In the records below, find each line with "Green" and copy it.
#### DATASET ENTRIES
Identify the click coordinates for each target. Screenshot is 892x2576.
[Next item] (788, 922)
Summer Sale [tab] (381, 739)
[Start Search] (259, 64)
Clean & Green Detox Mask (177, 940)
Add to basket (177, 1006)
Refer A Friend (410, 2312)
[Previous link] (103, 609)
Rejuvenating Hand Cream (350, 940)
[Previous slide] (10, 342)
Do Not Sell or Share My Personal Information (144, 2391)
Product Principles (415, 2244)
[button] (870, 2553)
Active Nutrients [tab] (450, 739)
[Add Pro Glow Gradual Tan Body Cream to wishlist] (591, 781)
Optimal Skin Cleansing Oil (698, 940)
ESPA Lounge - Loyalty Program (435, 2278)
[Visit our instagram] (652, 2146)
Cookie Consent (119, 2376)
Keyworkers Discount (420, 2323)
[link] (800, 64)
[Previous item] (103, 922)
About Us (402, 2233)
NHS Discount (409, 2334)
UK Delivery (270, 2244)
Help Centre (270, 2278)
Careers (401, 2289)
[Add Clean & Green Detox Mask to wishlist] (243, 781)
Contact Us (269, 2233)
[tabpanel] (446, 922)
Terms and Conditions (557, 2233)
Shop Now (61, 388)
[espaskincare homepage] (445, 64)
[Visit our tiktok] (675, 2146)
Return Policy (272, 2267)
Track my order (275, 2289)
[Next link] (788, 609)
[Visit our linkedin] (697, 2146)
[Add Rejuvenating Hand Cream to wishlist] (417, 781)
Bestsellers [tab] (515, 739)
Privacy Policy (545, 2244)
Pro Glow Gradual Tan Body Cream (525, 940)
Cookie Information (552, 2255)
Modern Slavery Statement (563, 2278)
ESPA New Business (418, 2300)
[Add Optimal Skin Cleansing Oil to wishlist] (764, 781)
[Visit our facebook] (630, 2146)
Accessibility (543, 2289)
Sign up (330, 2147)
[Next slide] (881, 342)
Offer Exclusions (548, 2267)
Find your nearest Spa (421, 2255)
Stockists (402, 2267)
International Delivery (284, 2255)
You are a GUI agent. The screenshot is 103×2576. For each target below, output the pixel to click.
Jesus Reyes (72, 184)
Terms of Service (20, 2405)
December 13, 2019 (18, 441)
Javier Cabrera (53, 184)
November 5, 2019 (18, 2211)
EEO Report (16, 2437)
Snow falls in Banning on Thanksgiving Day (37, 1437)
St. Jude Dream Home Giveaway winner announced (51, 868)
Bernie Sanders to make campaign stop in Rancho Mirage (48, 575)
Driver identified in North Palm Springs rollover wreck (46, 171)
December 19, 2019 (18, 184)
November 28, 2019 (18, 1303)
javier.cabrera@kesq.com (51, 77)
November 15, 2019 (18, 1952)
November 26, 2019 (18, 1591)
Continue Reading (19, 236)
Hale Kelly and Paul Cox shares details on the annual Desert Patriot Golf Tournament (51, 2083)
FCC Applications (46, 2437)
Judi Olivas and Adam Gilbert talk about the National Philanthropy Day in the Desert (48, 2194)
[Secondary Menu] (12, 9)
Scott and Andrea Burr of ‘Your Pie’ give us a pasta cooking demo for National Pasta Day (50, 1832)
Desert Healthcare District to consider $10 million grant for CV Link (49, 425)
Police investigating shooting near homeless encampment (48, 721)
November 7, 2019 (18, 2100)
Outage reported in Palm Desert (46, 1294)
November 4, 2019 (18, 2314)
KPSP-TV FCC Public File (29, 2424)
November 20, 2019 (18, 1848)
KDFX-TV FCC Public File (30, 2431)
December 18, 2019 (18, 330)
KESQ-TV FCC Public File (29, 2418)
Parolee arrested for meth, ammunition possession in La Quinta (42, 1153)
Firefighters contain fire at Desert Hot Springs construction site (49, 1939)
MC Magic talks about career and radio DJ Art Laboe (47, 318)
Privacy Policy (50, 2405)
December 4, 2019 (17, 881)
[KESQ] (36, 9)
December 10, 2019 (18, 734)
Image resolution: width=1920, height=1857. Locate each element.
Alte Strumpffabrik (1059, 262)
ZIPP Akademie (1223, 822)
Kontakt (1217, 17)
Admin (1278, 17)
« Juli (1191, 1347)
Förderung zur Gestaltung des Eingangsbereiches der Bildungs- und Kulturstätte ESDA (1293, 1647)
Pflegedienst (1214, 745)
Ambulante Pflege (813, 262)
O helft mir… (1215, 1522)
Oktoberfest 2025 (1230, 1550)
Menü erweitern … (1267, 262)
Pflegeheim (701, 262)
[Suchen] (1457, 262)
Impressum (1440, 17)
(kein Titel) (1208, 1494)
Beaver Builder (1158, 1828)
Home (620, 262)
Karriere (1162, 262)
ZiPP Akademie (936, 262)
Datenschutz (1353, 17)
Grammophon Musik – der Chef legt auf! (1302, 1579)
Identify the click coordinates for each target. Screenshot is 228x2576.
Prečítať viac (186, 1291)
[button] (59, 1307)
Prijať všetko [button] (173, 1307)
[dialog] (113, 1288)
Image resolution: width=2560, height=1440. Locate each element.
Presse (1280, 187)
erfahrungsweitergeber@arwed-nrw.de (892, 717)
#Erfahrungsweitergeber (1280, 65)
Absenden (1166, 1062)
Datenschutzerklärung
########
RESPONSE TO THIS TASK:
Clean & Green Detox Mask (177, 940)
[Add Clean & Green Detox Mask to wishlist] (243, 781)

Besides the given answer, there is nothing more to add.